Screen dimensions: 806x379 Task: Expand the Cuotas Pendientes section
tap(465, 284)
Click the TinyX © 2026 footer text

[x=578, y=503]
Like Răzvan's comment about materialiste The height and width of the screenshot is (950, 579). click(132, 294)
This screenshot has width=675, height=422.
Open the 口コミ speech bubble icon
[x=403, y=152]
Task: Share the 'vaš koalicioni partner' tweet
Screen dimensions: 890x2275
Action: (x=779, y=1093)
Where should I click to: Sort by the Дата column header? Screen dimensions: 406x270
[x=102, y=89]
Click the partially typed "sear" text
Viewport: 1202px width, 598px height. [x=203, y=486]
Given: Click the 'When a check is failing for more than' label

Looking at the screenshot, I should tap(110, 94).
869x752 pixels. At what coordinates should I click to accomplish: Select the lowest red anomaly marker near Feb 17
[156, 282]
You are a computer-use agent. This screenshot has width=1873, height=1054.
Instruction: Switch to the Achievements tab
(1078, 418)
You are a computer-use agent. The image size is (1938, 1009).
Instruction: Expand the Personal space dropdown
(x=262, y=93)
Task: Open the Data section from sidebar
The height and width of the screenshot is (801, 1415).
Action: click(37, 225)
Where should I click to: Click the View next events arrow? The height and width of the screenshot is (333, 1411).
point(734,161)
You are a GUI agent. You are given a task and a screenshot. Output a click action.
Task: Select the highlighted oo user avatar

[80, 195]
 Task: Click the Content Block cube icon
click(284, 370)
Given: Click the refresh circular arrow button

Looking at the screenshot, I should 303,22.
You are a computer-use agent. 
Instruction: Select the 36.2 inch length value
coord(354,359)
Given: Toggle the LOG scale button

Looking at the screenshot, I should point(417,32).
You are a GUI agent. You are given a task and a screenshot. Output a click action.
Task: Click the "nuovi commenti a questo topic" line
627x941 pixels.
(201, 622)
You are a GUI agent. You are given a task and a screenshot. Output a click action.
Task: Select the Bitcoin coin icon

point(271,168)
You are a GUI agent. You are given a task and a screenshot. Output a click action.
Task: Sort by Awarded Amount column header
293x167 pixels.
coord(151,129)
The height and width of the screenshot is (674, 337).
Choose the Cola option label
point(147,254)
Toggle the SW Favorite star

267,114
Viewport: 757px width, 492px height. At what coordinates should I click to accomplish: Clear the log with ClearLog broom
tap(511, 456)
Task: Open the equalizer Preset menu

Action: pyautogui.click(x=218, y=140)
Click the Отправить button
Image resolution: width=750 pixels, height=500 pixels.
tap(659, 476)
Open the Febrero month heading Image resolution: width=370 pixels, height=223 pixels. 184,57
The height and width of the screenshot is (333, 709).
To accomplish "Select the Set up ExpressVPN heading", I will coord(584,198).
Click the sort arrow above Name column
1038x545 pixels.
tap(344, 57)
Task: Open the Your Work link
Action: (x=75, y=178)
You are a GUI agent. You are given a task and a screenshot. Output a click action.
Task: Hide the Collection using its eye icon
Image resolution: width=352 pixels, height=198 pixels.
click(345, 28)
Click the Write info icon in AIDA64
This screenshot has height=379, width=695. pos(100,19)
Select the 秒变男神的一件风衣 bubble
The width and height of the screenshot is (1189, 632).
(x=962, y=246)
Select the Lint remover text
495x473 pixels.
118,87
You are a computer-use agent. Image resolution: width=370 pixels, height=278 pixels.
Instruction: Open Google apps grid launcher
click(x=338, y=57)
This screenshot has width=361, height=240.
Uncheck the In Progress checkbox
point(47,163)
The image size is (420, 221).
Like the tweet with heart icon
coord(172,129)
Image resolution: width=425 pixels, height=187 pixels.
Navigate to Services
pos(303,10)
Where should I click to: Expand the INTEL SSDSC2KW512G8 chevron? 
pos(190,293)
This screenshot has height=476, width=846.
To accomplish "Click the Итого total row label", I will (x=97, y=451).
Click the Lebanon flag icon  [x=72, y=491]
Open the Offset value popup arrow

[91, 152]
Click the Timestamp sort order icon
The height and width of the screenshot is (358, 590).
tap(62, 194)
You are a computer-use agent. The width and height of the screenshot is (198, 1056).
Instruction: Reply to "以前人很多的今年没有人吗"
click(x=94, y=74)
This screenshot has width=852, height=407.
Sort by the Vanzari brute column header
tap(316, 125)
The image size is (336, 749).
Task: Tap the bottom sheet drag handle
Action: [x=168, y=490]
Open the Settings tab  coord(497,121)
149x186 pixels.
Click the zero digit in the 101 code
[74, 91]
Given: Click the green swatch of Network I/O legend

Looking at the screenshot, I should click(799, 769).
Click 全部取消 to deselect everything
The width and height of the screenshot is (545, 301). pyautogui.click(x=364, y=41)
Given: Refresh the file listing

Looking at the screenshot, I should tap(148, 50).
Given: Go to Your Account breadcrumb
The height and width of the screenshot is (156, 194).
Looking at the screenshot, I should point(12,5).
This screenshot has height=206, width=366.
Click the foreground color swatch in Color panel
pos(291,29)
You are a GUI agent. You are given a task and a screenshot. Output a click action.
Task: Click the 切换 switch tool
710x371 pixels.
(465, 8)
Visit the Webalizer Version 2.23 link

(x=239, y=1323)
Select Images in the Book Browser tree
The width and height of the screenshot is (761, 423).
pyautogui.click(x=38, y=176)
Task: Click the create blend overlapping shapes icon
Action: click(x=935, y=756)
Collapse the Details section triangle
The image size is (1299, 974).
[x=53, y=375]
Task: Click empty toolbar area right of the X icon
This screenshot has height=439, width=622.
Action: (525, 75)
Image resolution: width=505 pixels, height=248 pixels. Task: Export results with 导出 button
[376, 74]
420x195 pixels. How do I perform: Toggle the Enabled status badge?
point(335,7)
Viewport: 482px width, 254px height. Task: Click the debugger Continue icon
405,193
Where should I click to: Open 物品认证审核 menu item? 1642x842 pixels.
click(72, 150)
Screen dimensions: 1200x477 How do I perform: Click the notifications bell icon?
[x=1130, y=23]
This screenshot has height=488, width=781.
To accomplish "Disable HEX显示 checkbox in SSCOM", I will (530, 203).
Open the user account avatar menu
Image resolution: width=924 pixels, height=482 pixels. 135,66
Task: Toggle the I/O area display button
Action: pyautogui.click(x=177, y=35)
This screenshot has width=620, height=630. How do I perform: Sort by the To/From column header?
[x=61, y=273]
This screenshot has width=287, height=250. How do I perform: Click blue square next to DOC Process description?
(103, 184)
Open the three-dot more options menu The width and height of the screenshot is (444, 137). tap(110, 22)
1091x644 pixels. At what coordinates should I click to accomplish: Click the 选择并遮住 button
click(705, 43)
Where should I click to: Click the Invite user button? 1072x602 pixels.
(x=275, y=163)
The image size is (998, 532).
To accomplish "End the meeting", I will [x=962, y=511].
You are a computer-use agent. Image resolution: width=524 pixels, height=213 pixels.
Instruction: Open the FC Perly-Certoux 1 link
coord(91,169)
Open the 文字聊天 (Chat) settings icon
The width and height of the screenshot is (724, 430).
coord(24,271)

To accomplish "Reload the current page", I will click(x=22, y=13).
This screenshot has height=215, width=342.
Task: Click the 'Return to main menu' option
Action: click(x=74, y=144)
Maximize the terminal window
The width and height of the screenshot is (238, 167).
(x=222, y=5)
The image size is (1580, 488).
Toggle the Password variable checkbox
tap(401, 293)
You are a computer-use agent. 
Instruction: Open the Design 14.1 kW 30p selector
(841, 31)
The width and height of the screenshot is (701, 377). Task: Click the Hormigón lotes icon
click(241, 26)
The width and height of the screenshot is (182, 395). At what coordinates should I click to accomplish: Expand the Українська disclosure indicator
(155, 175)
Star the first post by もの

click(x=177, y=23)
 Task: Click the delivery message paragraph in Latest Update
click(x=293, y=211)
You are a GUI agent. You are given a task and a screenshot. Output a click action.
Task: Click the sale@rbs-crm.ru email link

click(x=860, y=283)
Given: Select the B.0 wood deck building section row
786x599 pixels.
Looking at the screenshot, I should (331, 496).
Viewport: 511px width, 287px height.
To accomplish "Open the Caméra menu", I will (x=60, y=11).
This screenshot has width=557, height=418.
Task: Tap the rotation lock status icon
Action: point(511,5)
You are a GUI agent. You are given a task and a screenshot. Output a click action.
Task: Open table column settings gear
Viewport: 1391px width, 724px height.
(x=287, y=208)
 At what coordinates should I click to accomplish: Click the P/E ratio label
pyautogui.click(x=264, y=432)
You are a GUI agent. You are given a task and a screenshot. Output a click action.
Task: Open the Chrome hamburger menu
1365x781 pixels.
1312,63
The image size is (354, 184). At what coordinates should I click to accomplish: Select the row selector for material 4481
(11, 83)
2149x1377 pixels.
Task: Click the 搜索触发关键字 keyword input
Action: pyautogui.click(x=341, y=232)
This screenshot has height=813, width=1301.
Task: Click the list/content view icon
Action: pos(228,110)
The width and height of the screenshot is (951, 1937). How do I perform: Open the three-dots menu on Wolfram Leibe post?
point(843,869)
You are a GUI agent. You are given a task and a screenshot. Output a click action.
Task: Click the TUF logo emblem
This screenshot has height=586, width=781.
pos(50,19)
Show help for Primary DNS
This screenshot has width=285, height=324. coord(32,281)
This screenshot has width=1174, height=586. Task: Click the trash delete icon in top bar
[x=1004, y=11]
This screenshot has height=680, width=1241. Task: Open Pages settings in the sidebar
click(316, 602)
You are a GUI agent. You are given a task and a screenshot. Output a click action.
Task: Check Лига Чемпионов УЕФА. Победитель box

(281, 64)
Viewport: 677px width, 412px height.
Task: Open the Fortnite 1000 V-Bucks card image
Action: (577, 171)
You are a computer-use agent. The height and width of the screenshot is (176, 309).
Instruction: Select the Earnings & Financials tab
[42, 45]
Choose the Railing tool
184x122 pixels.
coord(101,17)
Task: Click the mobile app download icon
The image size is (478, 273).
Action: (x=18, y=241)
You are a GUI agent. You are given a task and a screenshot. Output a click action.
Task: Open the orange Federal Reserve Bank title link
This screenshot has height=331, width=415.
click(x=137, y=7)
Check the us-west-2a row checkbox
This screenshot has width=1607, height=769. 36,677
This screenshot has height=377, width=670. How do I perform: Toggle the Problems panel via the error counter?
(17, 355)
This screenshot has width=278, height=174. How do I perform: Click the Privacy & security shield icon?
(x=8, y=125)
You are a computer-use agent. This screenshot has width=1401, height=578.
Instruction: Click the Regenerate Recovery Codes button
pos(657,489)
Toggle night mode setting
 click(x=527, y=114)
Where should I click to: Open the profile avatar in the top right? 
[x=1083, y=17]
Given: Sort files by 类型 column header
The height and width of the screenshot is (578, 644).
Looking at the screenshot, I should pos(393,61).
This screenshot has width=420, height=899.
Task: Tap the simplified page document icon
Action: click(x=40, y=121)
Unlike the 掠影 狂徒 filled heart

..........

● **課題の指示**: 上の記録で文字列「perform」を含む行をすべて探し、それらの行を書き写しなさい。

● **解答**:
420x195 pixels. How do I perform: Toggle the Enabled status badge?
Screen dimensions: 1200x477 How do I perform: Click the notifications bell icon?
This screenshot has width=620, height=630. How do I perform: Sort by the To/From column header?
This screenshot has width=287, height=250. How do I perform: Click blue square next to DOC Process description?
The width and height of the screenshot is (951, 1937). How do I perform: Open the three-dots menu on Wolfram Leibe post?
This screenshot has height=377, width=670. How do I perform: Toggle the Problems panel via the error counter?
This screenshot has width=278, height=174. How do I perform: Click the Privacy & security shield icon?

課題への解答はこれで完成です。